• _Dataset entries_:
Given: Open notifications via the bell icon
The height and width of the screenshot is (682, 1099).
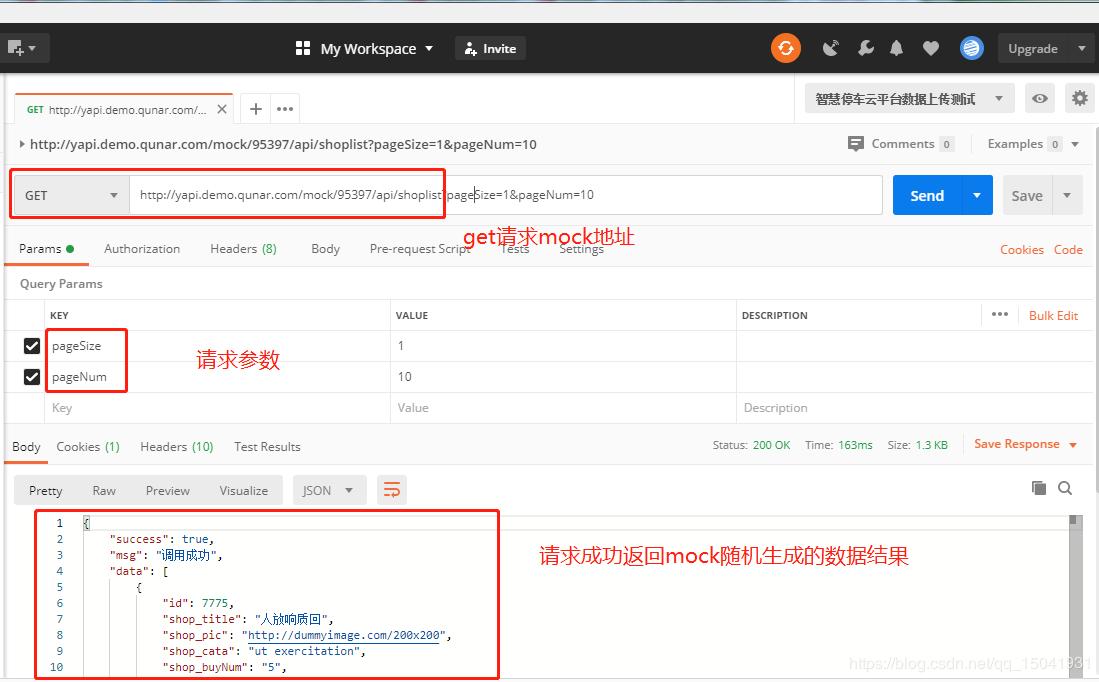Looking at the screenshot, I should (x=896, y=47).
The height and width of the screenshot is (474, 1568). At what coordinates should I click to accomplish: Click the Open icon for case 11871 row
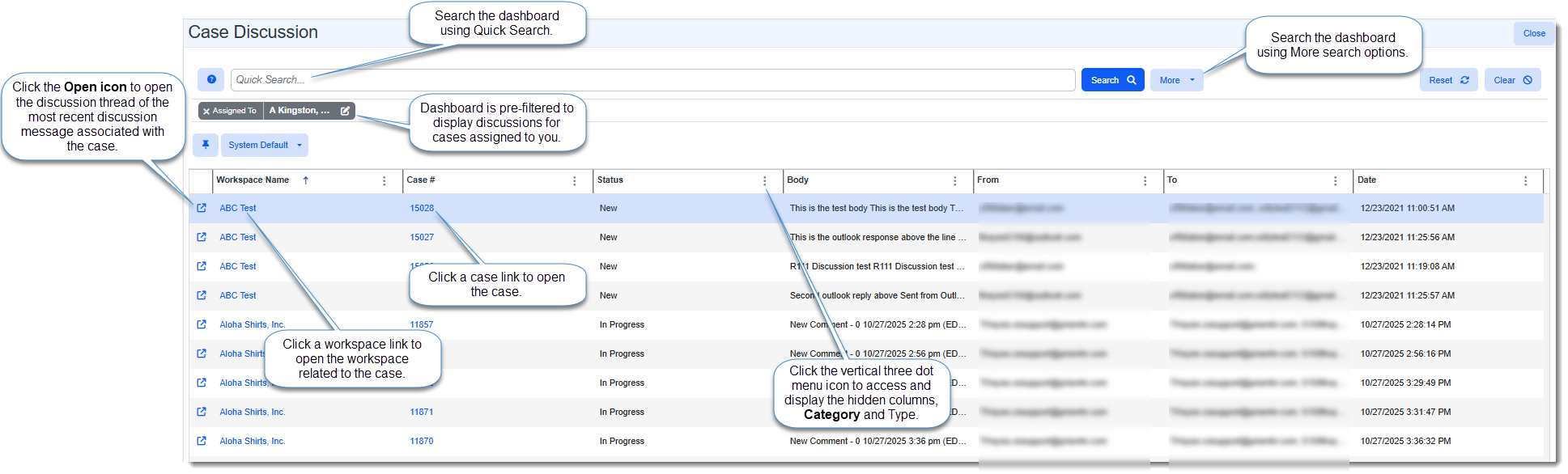pyautogui.click(x=202, y=412)
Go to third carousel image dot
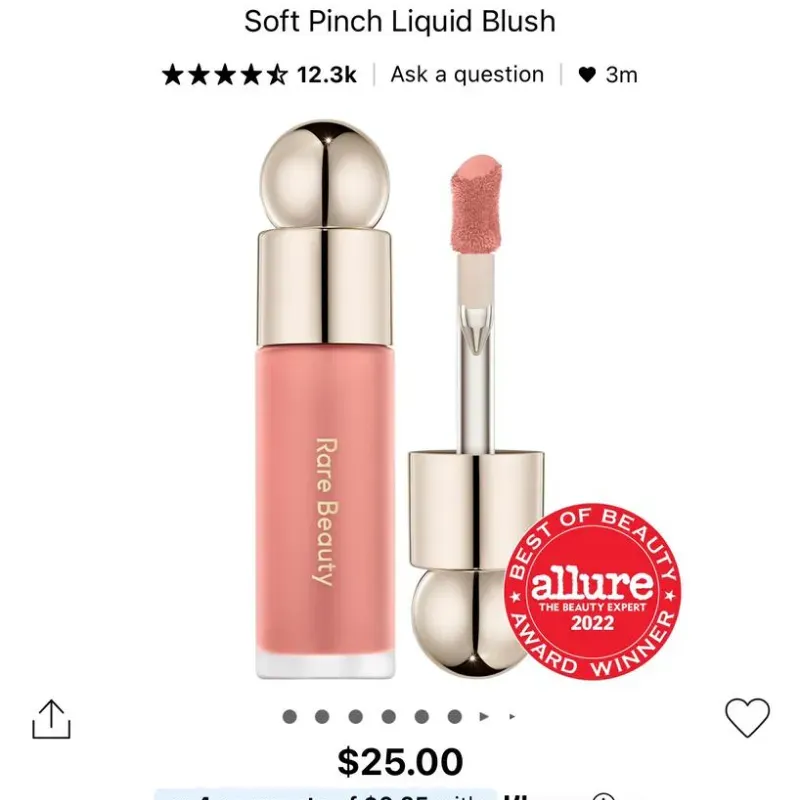800x800 pixels. [x=356, y=716]
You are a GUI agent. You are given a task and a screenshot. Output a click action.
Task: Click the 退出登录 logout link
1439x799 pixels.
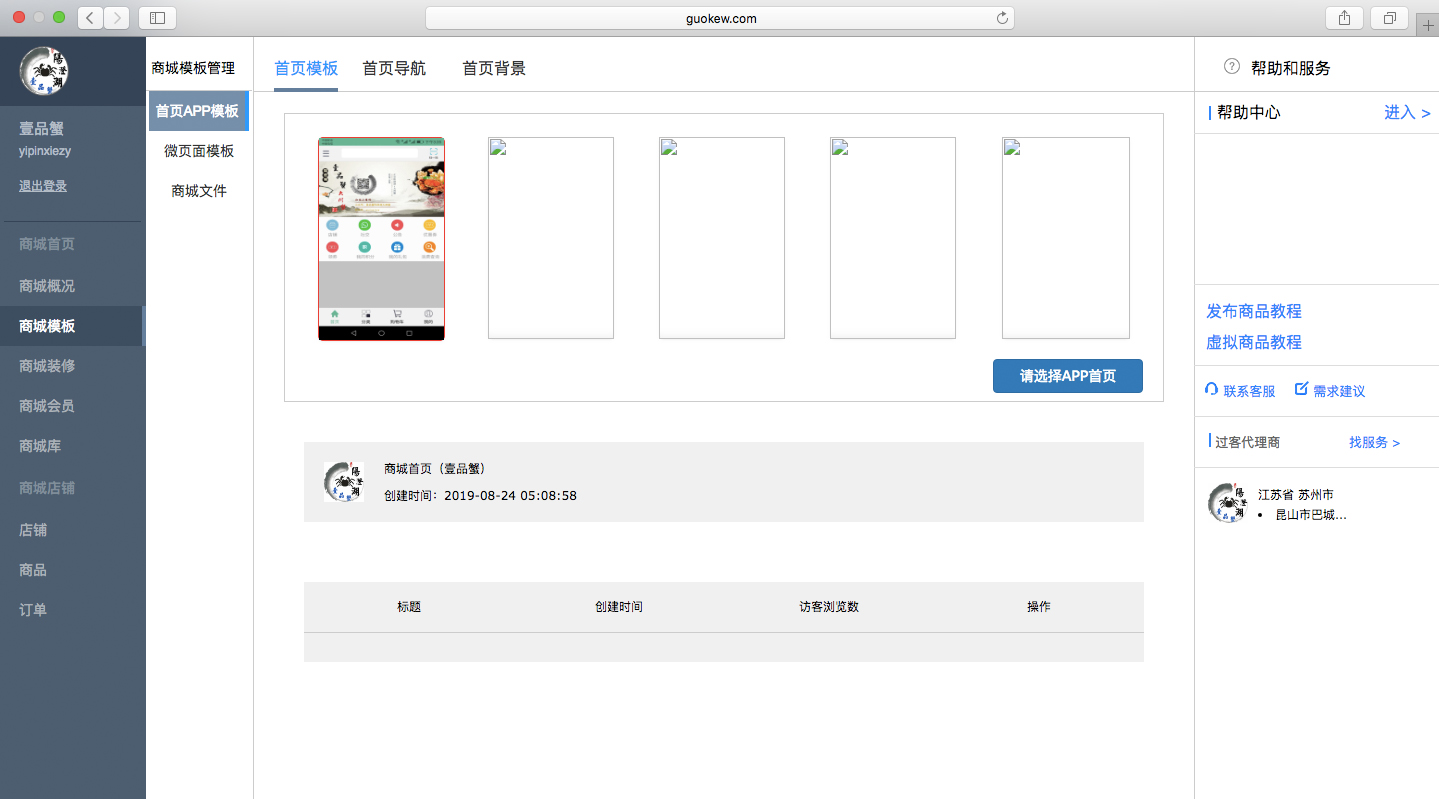point(43,186)
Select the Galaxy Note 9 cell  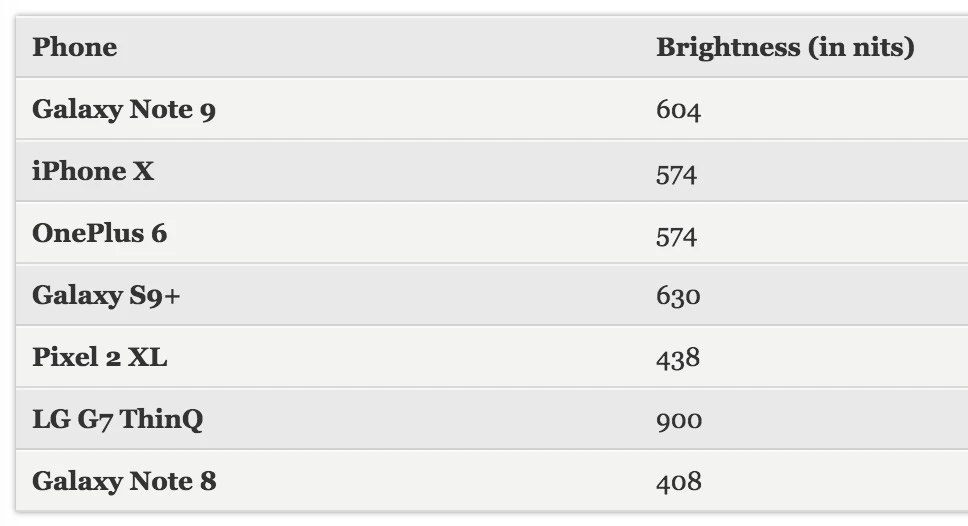(123, 109)
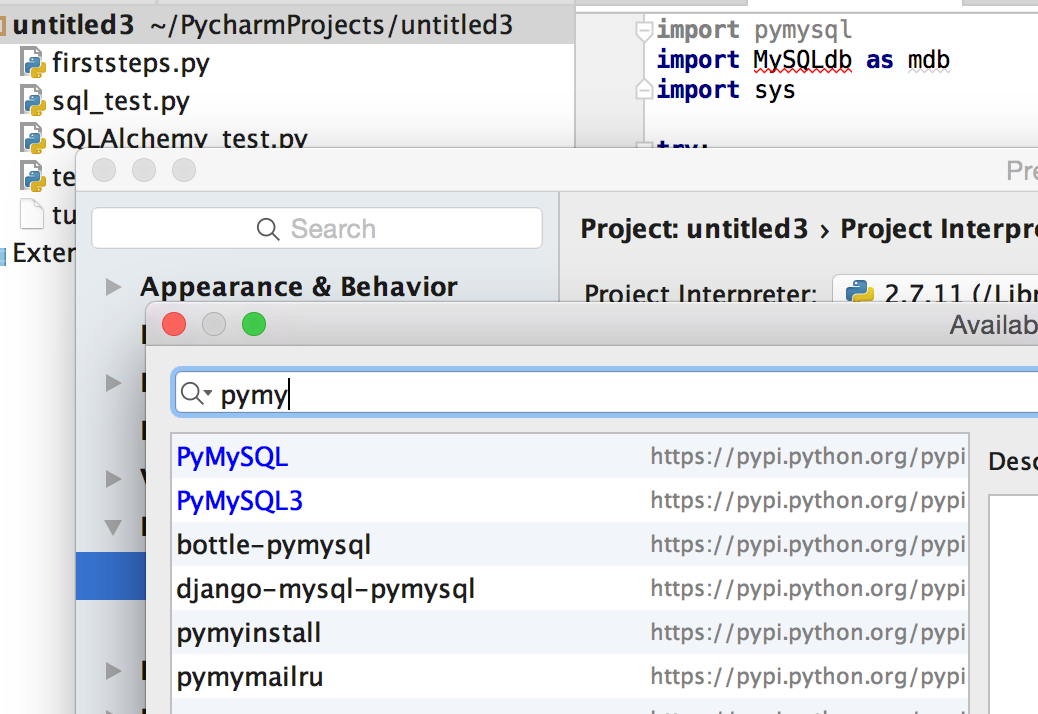Focus the Preferences Search box
Image resolution: width=1038 pixels, height=714 pixels.
[317, 229]
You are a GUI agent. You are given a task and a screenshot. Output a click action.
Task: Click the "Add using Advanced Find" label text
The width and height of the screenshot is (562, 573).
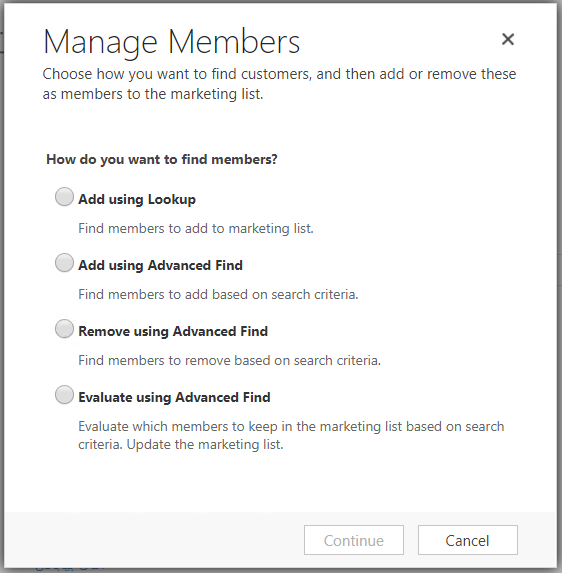point(160,266)
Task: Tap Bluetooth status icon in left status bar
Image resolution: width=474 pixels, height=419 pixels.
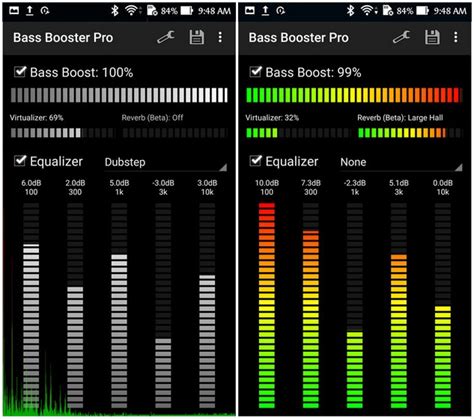Action: coord(115,11)
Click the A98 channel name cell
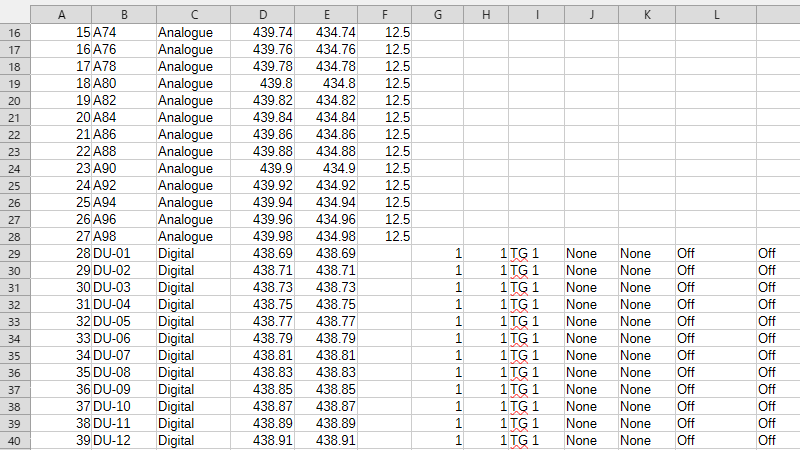800x450 pixels. [123, 236]
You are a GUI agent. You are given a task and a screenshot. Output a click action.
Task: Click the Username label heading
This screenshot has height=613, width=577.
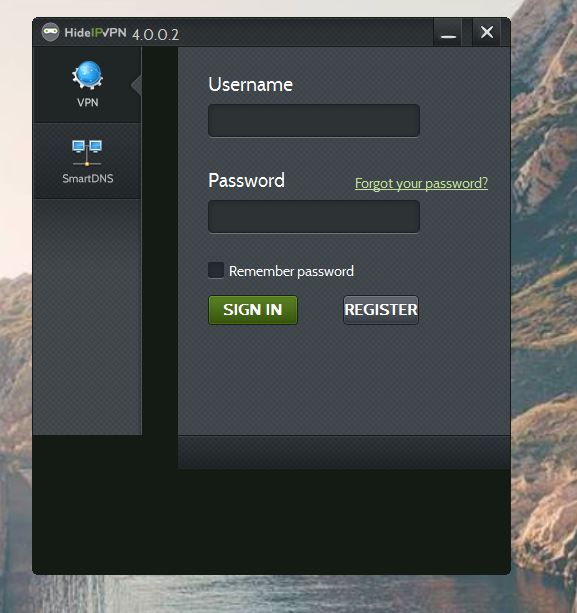pyautogui.click(x=251, y=84)
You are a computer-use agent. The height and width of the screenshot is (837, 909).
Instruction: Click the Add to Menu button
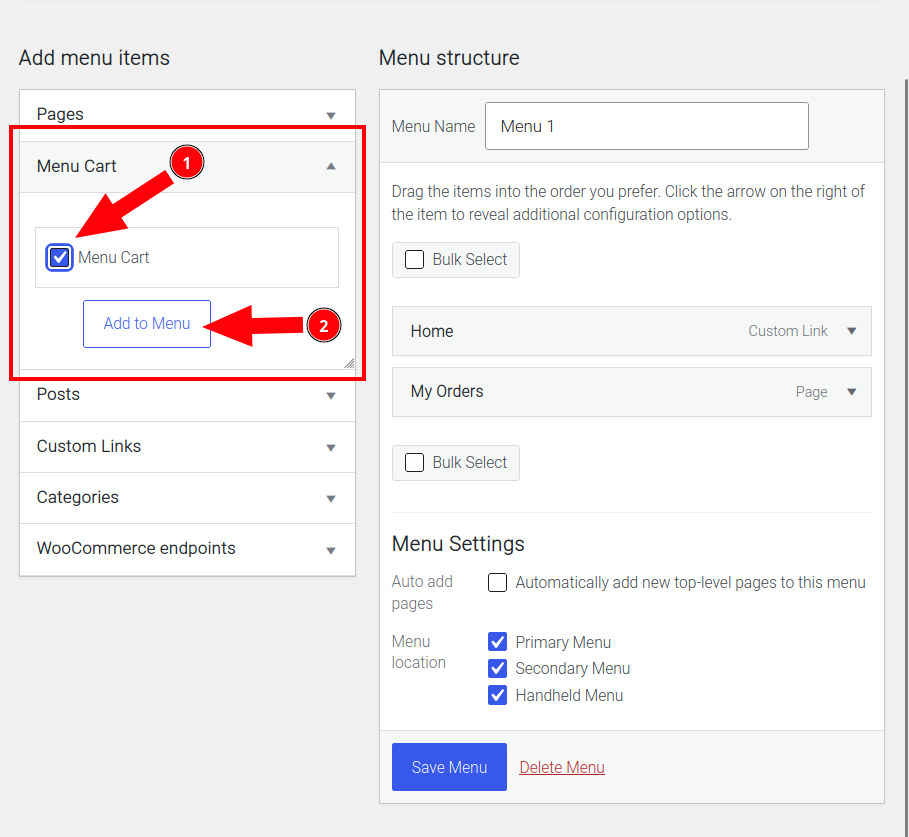(x=147, y=324)
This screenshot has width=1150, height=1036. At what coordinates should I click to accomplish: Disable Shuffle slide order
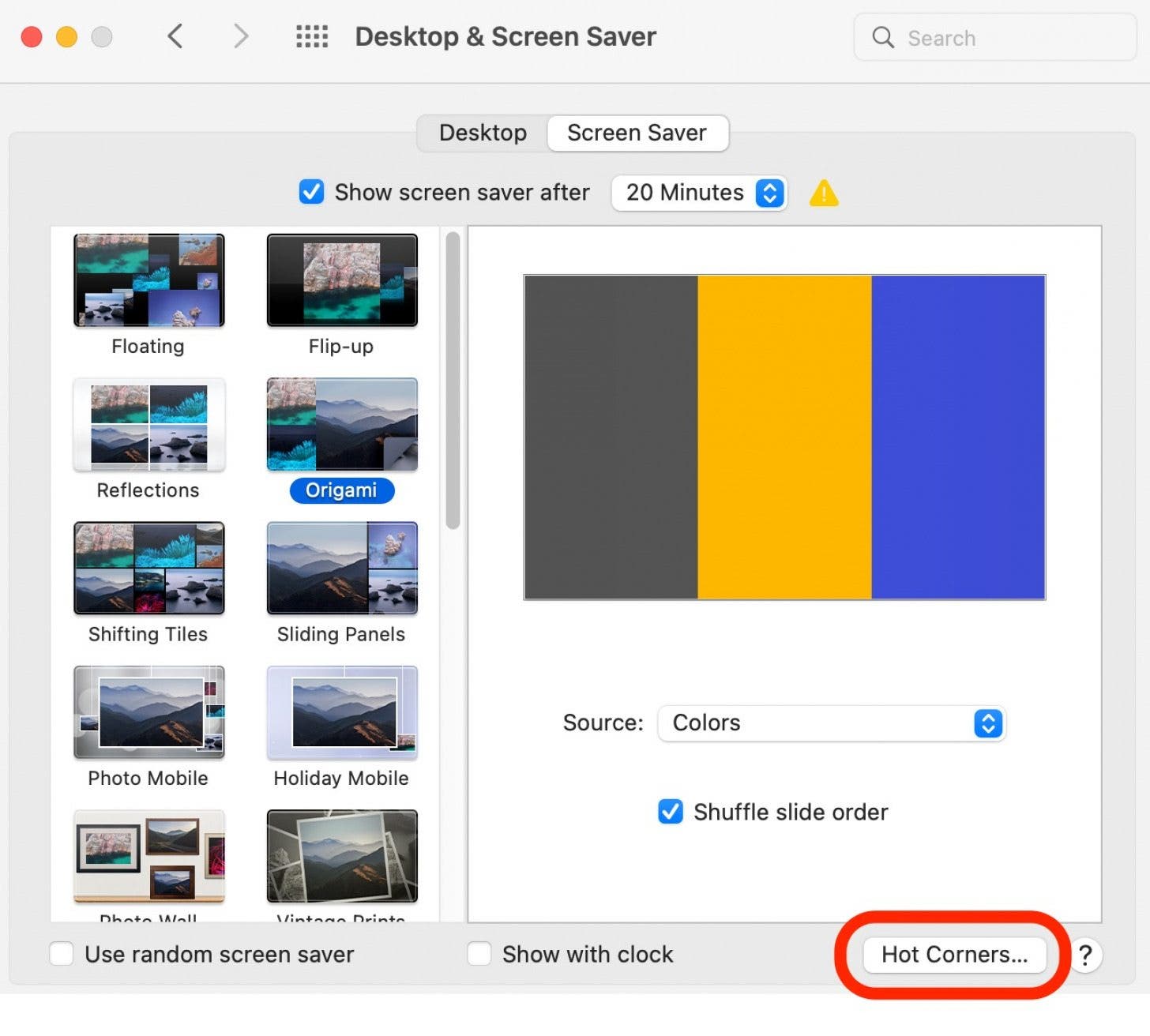(x=670, y=812)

• _What is expected_:
Reproduce exactly, with every picture left out, the lines from the one that contains "You are a computer-use" to the final line of the records above.

• _Exercise result_:
You are a computer-use agent. The height and width of the screenshot is (837, 909).
Instruction: Click the Add to Menu button
(x=147, y=324)
This screenshot has width=1150, height=1036. At what coordinates should I click to accomplish: Disable Shuffle slide order
(x=670, y=812)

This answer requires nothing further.